Auch dieser Krieg aller gegen alle hat seine Ordnung. Dafür sorgt der Duke, der gefürchtete Slumlord, der in der Hierarchie über den Bandenchefs steht. Sein Hauptquartier sind abgestellte Eisenbahnwaggons auf der früheren Grand Central Station, wohin mittlerweile der Präsident verbracht worden ist. Gefesselt und an die Wand gestellt, soll er, zum Slumlord gewandt, nachsprechen: »Sie sind der Duke von New York, Sie sind die Nummer Eins.« Das fällt ihm schwer, er stammelt. Paar dicht neben seinen Kopf gezielte Schüsse aber räumen alle Hemmungen weg, und er schreit die Botschaft lauthals hinaus.

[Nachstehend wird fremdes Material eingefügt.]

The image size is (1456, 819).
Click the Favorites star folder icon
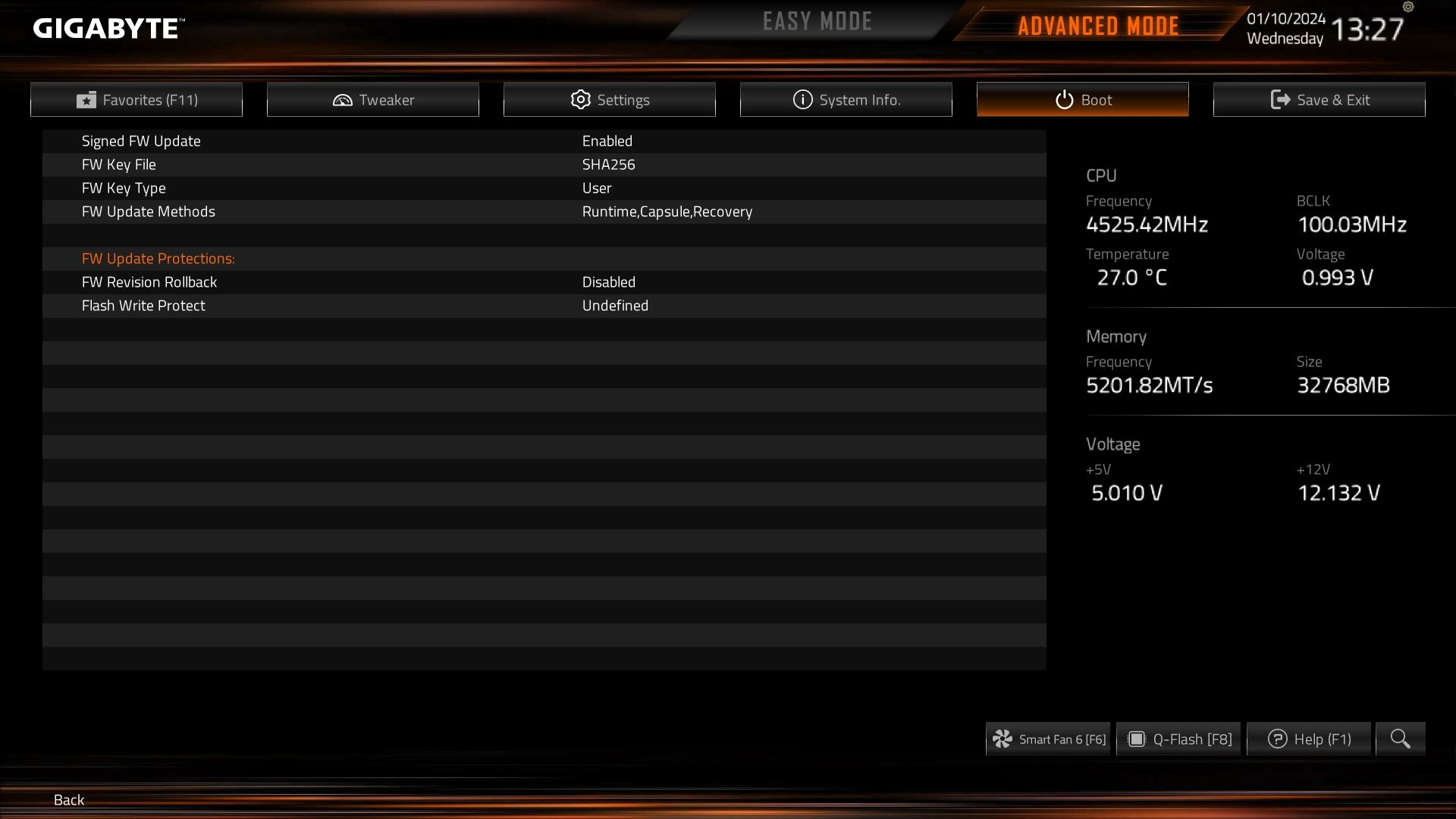point(86,100)
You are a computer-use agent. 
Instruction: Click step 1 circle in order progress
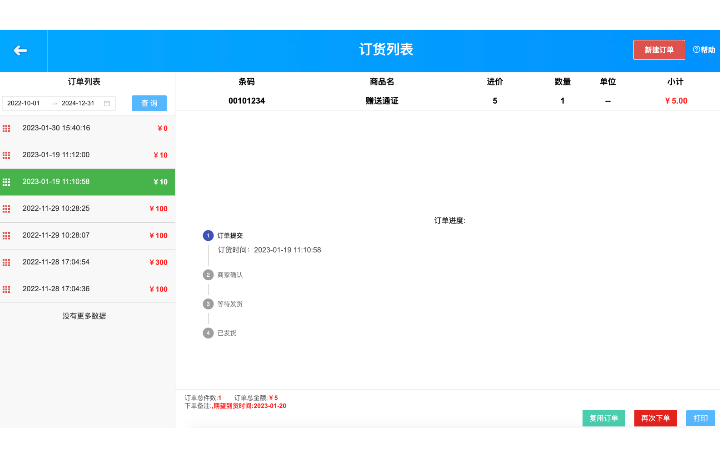coord(208,235)
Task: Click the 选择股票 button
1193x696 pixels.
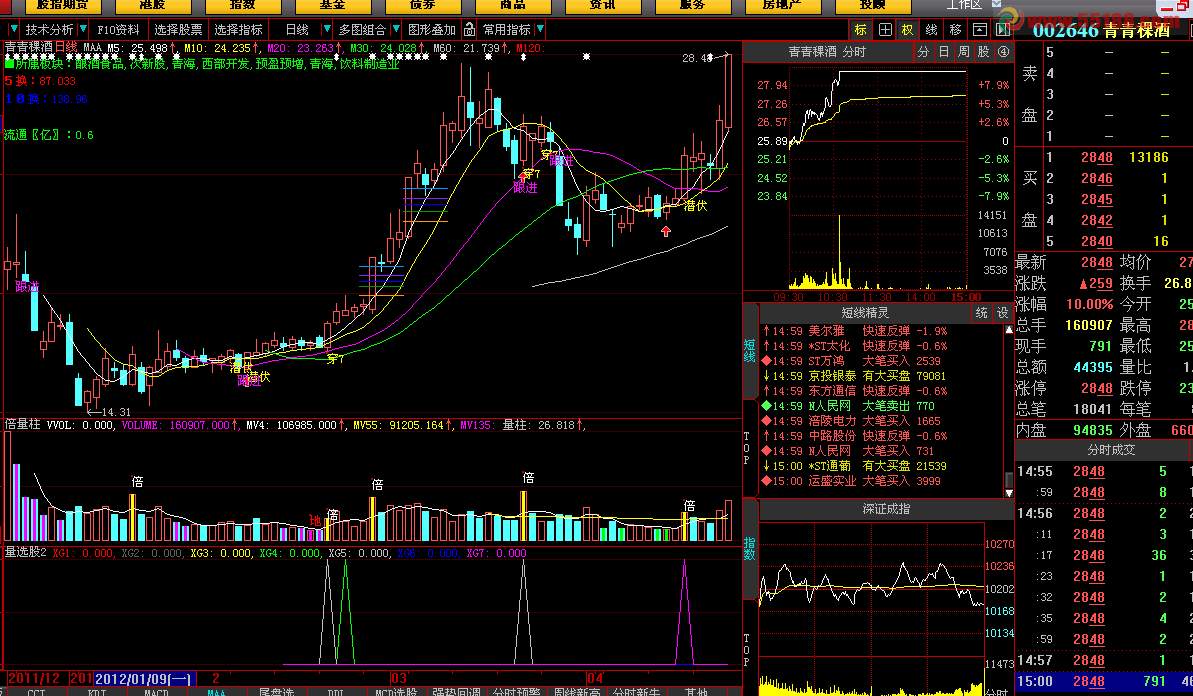Action: click(178, 30)
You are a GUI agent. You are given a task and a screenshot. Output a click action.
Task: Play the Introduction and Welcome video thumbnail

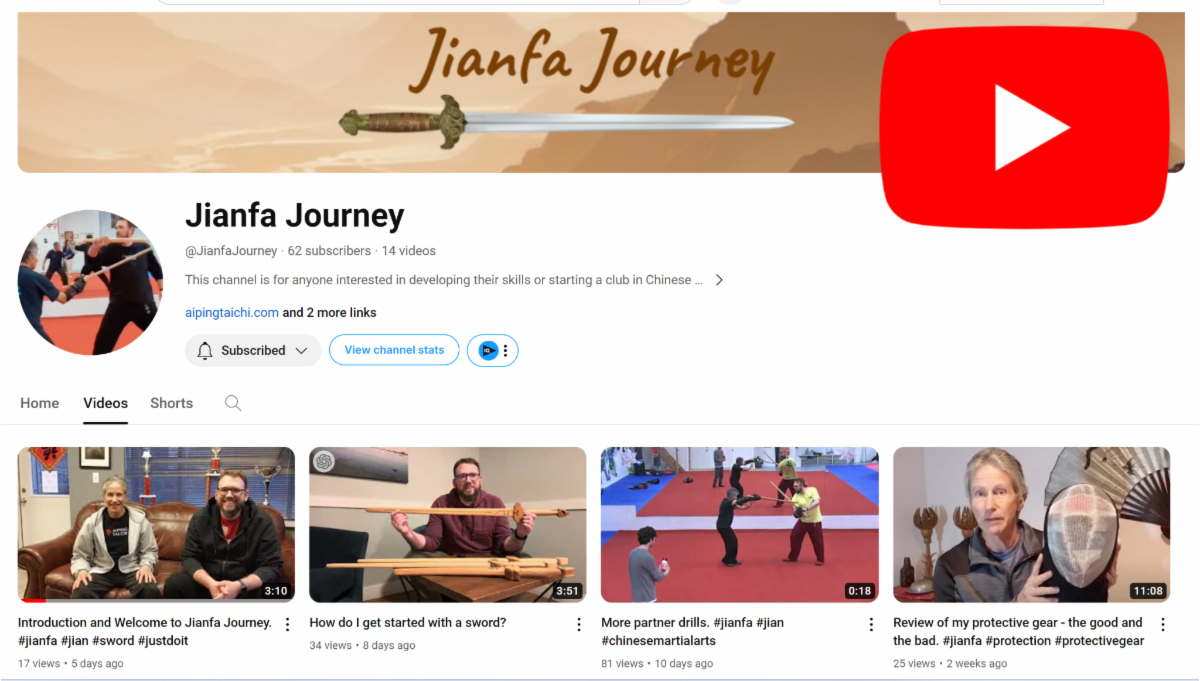[x=156, y=524]
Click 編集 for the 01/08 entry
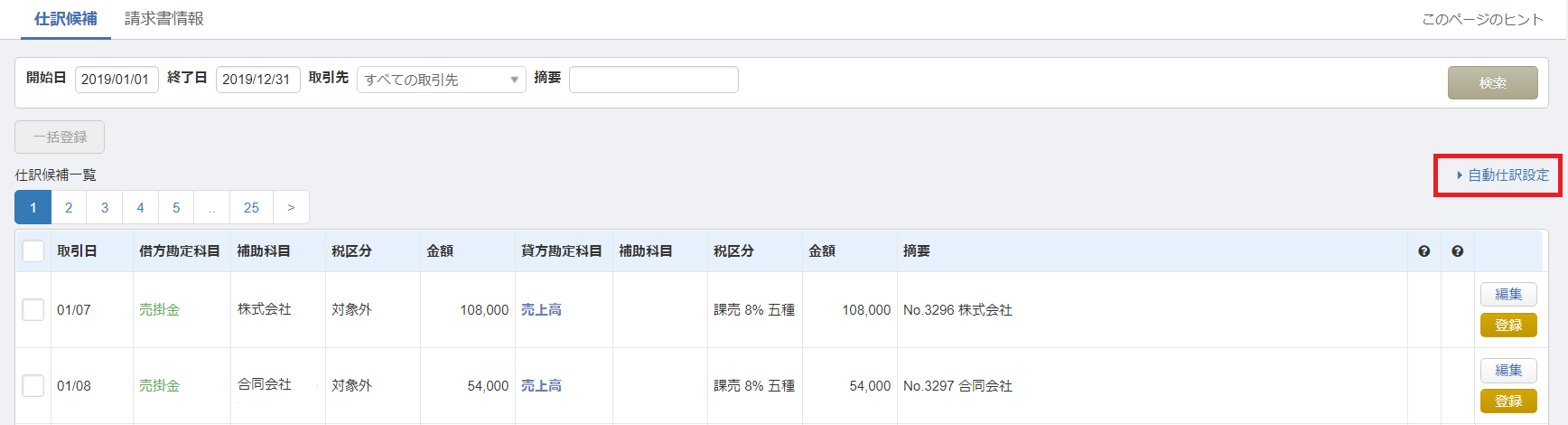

Später wendet sich das Blatt, und der Präsident hat die Demütigung nicht vergessen. Es kommt zu einer Autojagd, vom Duke verfolgt erreichen Plissken und sein Schützling den Polizeikordon. Statt erst mal durchzuatmen, sich den Schweiß von der Stirn zu wischen oder seinen Rettern einen dankbaren Blick zu schenken, schreitet der Präsident sofort zur Tat. Er entreißt einem der Beamten die Maschinenpistole und richtet sie gegen den auf Schussweite herangerückten Verfolger. Dann bricht er in ein irrsinniges Lachen aus und kreischt so laut, dass es die Salve, mit der er den Duke niedermäht, übertönt: »He, Du bist die Nummer Eins? Du bist der Duke? Ich scheiß auf den Duke.«
Die Exekutions-Szene zeigt den Präsidenten als einen Chef von der Sorte, die auch selber mit anfassen kann. 1 Sich über die Bedienung der Waffe instruieren lassen braucht er nicht, die Griffe sitzen. Trotzdem ist klar, dass es sich um keinen Politiker mit Guérillero-Vergangenheit handelt, wie Allende einer sein wollte, als er in der Moneda mit der Maschinenpistole eigenhändig die Stellung hielt. Die Bilder vermischen sich, hinter dem verblassenden vom Guérillero taucht das ältere vom Gangsterboss wieder auf. Für die Schmutzarbeit hat er zwar längst seine Leute, bisweilen aber fällt er in alte Gewohnheiten zurück. Skrupellosigkeit, Impulsivität, Jähzorn, Sadismus – die Charaktereigenschaften, die ihn hochbrachten –, schlagen dann durch, und er lässt es sich wider alle Vernunft nicht nehmen, beim Erledigen ausgewählter persönlicher Feinde selber Hand anzulegen, wie er dies vor seinem Aufstieg an die Spitze tat.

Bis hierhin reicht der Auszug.